For a city that only measures seven miles by seven miles (often referred to as the 7x7), San Francisco offers so much to do within a relatively short radius. This charming metropolis shimmers much like the bay that surrounds it—where visitors are rewarded with the unique combination of downtown skyscrapers, old Victorian houses, grassy hills, and salty waves. Our tour through the city will give you a taste of all this, and much, much more.
Let's be honest, you can't go to San Francisco and not see the Golden Gate Bridge. This stunning piece of architectural engineering was designed by Leon Moisseiff, the man behind the Manhattan Bridge in New York City. The bright orange color (yes, it is technically orange and not red) was chosen because it complements the natural surroundings and enhances the bridge's visibility in fog. Just over 1.5 miles long, the Golden Gate Bridge house California's iconic Highway 1 and connects the city of San Francisco to the neighboring land of Marin County. There are numerous ways to see the bridge: driving (it is a toll road, so you'll have to pay a small fee), biking, walking, or boating. If you choose to boat, there are multiple ferries that leave from Fisherman's Warf and take you directly underneath the bridge, offering up a very unique view!
In a city so known for it's Victorian-style houses, you might never expect to find a large, Greco-Roman style dome. Located in the beautiful Marina District neighborhood, Palace of Fine Arts is a stunning structure that was originally constructed back in 1915 for the Panama-Pacific Exposition—an elaborate world's fair held in San Francisco to celebrate the completion of the Panama Canal. On the grounds of the Palace of Fine Arts you'll find a domed pavilion, a lagoon, and an indoor theater. Take a walk around the lagoon, snap a few pictures, and be sure to check out the intricate designs underneath of the dome.
One of the most popular San Francisco tourist attractions (second to the Golden Gate Bridge) is Fisherman's Wharf. A seaside boardwalk filled with small shops and restaurants, it's here you'll find some of the quirkiest characters (including a family of sea lions and those trying to copy the World Famous Bushman) and some of the best clam chowder in the city. And while many places claim to be the best, we think Blue Mermaid on the far end of Fisherman's Wharf takes the top-spot.

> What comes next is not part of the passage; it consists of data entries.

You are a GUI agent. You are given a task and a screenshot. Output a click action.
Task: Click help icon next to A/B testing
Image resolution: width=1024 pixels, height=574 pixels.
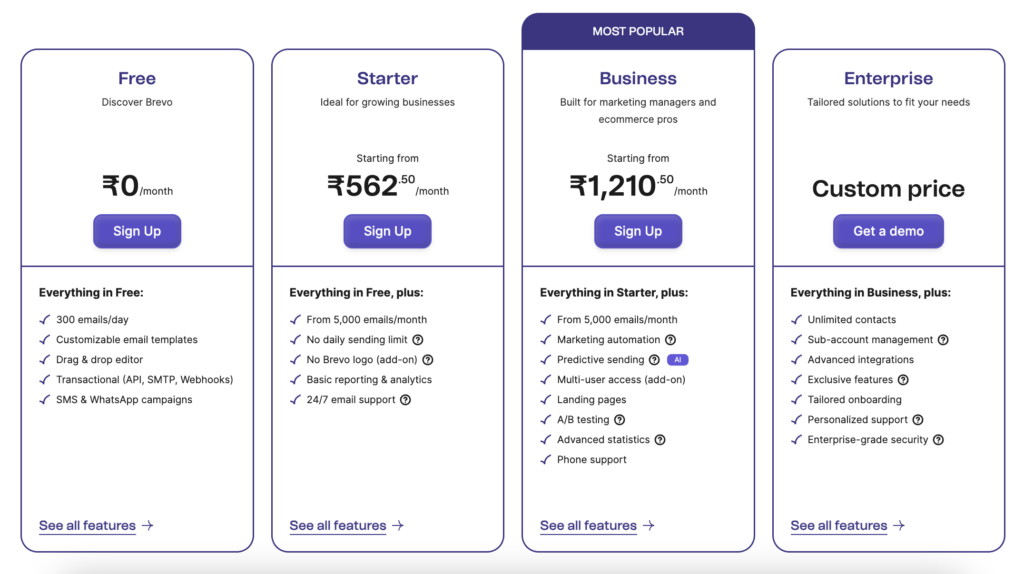click(618, 420)
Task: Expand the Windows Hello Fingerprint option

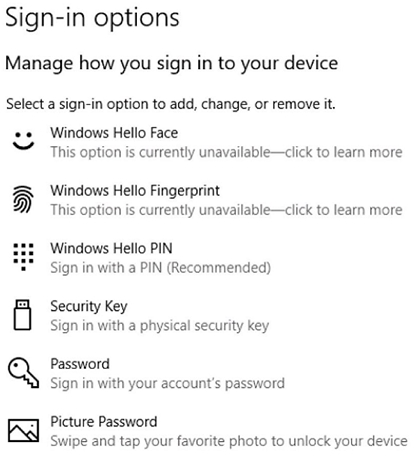Action: (135, 191)
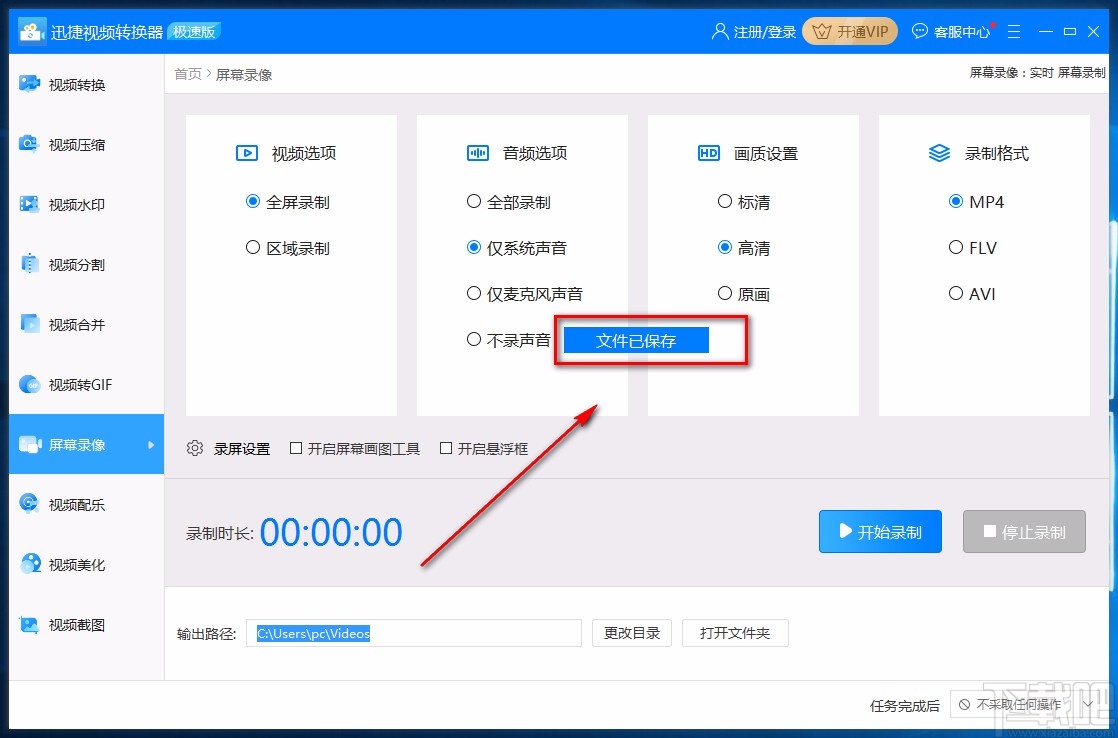
Task: Open the output folder with 打开文件夹
Action: 735,633
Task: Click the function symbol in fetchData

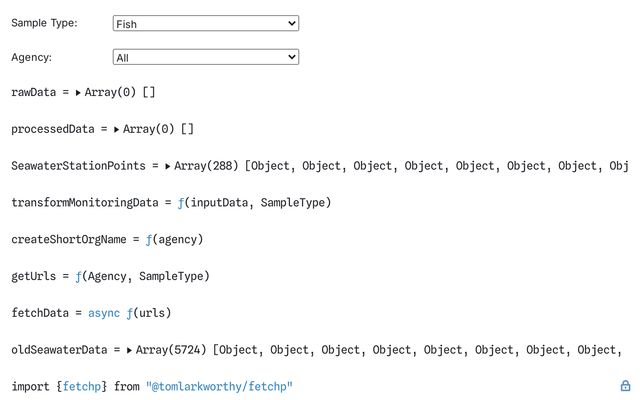Action: 129,313
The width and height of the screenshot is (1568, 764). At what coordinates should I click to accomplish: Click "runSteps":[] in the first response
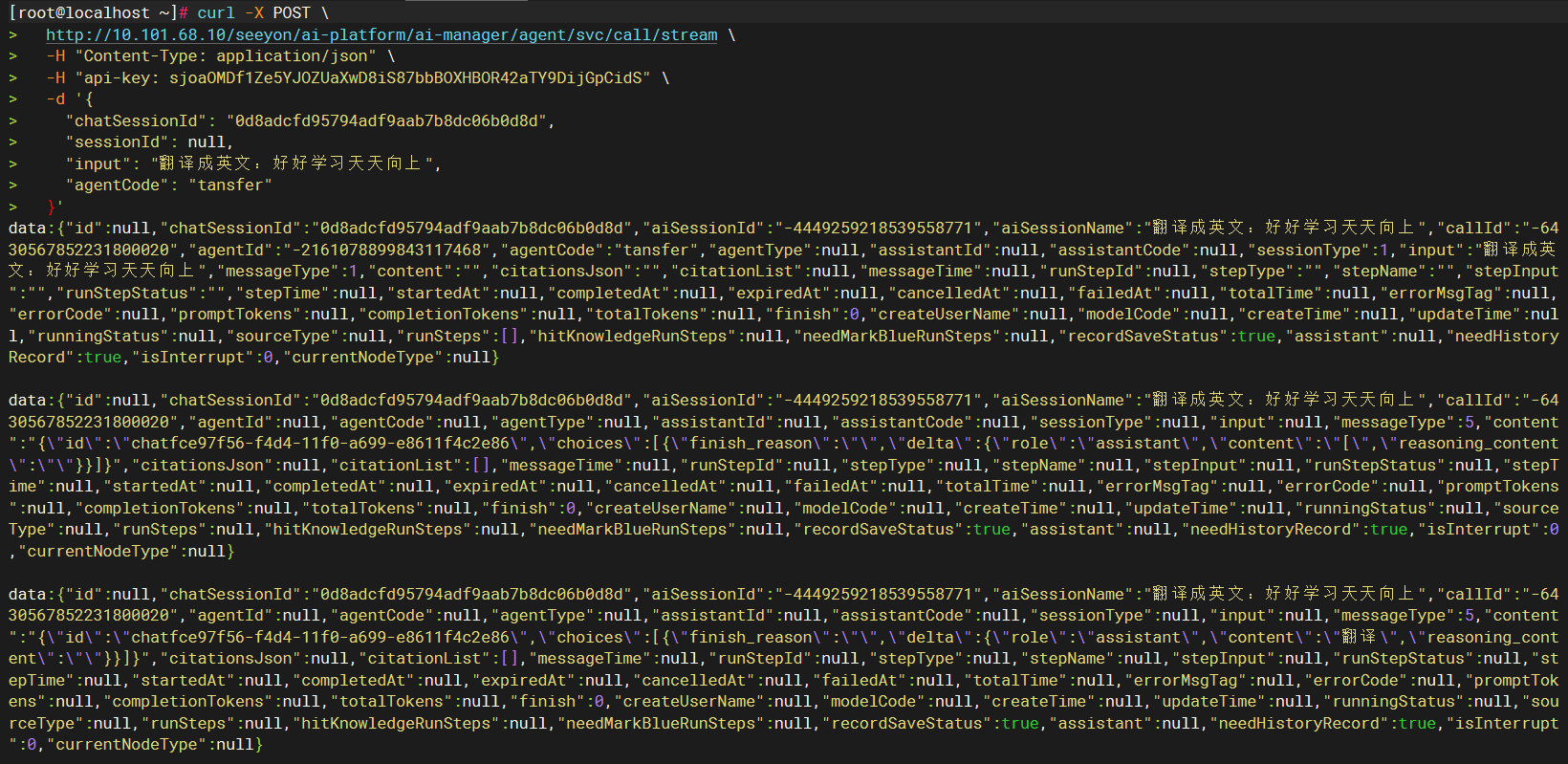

The Beat Museum—which is named after the group of San Francisco writers and artists who collectively referred to themselves as the Beats—is a small little gallery tucked away on the corner of a busy intersection in San Francisco's North Beach District. Home to an extensive collection of Beat memorabilia, the museum is probably most known for its Jack Kerouac collection, including a very rare postcard written by Kerouac in the 1950s. For $8, you can see the famous postcard, along with a plethora of other artifacts, manuscripts, photographs, even a short movie (some say the movie alone is worth the admission price).
Even though San Francisco is full of hills, it's very much a walkable city. And after a long day of steep inclines, you'll want nothing more than to kick your feet up and relax at the Holiday Inn Golden Gateway Hotel. Conveniently located along Highway 101, this hotel is surrounded by charming streets, lively restaurants, and plenty of parks. Or, if you feel like staying in, you can indulge at one of two onsite restaurants and take a dip in the heated outdoor pool. And if you're an And if you're an IHG® Rewards Club Premier Credit Card member, be sure to take advantage of the additional points you can earn by using your card at IHG® Hotels & Resorts.
When people think of putt putt golf, they probably picture a wide, outdoor lot with a windmill hole. What they don't picture is Urban Putt, an elaborate mini golf course, filled with insanely detailed holes, all housed inside an art gallery space. Urban Putt is truly one of a kind, and each hole is a piece of art. After buying your tickets and choosing your club, you can grab a drink and follow the winding maze of 14 different holes. For being in such a small space, the course is laid out surprisingly well and balls rarely seem to go flying. One of the coolest holes has got to be Dia De Los Muertos (Hole #9), where you hit your ball through a long hallway and then watch it through the wall as it follows an intricate chain of stairs and levers, passes through a decorated skull, rolls along the ceiling above your head, and comes out the mouth of a skeleton on the other side.
Sometimes called "Postcard Row" due to the extremely picturesque setting, this series of five Victorian houses has become a San Francisco landmark. The Painted Ladies were first built in the 1890s and have remained pretty much the exact same since then. Now protected by the city, the five houses cannot change any of their exteriors (including the paint color) without receiving special permission. Located right across from Alamo Square Park, stop by The Mill on your way for some delicious coffee and homemade bread and enjoy yourself a nice little Painted Lady picnic!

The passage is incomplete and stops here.